### Task directions
Find the line containing "Click the Applicant's Proposal legend text" in the listing below. Repeat it exactly, along with each following line up to and including the one containing "Task: Select the Product column header".
+++ Entries supplied
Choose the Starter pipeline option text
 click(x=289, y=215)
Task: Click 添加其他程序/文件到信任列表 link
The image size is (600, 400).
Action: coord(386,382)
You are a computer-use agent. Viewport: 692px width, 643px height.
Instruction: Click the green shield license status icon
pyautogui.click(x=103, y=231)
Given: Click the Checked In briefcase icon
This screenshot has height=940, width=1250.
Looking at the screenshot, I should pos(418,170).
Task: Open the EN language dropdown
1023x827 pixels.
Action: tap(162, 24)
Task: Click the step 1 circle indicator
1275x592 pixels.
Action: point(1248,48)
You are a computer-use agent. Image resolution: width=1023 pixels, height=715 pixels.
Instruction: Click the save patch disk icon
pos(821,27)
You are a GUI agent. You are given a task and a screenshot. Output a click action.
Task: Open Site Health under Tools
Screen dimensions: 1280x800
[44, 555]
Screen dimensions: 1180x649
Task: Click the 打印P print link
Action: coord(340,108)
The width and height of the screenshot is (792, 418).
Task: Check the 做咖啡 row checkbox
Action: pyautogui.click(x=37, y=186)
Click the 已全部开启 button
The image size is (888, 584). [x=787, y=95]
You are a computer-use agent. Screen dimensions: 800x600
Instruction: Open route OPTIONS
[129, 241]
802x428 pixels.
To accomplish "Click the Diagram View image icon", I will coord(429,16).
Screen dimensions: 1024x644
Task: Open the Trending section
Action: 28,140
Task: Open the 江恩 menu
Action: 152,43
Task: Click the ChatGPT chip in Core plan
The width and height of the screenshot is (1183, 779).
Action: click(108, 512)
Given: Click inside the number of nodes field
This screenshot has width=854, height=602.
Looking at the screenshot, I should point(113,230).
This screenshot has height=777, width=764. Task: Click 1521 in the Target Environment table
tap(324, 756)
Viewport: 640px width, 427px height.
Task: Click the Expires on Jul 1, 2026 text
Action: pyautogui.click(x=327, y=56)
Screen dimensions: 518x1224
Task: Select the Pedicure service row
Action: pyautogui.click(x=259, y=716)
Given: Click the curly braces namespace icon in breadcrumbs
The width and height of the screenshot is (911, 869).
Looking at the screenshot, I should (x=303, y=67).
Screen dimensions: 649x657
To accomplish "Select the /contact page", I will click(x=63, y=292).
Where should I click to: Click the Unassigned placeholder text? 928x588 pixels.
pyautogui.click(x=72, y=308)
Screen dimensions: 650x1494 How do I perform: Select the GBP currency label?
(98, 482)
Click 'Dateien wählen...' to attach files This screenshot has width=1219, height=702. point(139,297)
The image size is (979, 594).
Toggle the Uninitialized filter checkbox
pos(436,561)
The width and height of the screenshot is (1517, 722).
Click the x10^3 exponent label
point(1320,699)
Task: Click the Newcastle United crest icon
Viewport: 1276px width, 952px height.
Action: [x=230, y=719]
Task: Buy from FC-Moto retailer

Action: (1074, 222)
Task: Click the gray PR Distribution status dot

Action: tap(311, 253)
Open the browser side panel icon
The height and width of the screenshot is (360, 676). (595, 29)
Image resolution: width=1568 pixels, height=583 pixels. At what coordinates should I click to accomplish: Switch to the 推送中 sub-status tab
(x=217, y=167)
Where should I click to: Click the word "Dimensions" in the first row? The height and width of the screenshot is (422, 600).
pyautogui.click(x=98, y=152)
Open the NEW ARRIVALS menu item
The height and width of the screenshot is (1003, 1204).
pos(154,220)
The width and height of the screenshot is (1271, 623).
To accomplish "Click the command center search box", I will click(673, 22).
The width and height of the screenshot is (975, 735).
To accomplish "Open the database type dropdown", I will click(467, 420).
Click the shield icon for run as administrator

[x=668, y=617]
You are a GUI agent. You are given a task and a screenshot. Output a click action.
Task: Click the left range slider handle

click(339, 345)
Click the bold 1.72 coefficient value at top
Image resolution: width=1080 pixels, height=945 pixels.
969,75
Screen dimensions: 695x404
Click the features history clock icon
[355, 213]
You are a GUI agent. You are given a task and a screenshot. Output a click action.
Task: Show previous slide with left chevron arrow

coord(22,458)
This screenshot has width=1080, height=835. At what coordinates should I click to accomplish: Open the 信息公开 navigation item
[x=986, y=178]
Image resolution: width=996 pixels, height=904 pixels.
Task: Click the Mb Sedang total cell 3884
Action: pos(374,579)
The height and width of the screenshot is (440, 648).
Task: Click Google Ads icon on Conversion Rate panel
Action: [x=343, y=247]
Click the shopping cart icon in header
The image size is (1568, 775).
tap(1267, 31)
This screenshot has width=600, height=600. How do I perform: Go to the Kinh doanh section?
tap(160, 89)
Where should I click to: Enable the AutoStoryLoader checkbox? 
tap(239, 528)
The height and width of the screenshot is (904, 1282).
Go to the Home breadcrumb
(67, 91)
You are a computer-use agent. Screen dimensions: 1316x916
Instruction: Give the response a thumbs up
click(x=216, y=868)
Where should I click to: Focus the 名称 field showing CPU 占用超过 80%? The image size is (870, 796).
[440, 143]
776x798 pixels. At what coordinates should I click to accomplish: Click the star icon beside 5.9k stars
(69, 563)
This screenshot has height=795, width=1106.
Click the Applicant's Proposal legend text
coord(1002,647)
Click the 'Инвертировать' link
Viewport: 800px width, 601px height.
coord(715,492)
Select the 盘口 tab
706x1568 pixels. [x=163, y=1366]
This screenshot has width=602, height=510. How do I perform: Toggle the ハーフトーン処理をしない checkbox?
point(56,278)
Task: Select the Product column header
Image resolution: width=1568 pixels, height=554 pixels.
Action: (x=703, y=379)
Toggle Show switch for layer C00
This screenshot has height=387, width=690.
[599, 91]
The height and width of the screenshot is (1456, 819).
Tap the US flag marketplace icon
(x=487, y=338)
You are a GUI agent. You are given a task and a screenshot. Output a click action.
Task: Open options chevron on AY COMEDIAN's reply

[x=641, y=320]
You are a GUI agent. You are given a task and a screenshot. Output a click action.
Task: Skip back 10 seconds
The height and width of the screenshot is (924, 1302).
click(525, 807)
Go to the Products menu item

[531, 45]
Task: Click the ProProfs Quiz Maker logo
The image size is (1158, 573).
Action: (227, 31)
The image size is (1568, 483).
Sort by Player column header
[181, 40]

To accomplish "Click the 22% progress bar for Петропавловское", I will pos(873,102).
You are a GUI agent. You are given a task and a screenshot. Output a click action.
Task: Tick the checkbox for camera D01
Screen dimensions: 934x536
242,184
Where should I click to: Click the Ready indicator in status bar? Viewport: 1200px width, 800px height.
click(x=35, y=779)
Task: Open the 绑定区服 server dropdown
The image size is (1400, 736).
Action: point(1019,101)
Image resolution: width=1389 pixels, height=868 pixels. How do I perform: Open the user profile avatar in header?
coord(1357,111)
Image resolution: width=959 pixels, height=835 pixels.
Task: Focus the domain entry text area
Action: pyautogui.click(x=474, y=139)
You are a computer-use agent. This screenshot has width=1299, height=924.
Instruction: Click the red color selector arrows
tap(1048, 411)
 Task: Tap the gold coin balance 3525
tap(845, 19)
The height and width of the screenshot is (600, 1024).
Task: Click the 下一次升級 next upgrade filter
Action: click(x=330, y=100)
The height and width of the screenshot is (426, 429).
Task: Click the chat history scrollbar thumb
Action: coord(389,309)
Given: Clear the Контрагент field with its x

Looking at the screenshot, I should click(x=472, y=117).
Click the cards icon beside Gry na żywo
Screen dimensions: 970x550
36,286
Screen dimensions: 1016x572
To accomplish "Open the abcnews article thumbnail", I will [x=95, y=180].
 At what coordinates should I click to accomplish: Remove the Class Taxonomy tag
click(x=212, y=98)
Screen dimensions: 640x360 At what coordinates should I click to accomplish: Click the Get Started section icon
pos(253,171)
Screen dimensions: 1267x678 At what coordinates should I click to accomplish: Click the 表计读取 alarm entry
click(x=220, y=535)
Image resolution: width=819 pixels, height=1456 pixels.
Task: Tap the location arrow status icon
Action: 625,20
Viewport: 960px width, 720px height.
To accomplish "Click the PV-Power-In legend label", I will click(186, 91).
++++++
### Written solution
Click the Applicant's Proposal legend text
coord(1002,647)
Click the 'Инвертировать' link
Viewport: 800px width, 601px height.
coord(715,492)
Select the 盘口 tab
706x1568 pixels. [x=163, y=1366]
This screenshot has width=602, height=510. How do I perform: Toggle the ハーフトーン処理をしない checkbox?
point(56,278)
Task: Select the Product column header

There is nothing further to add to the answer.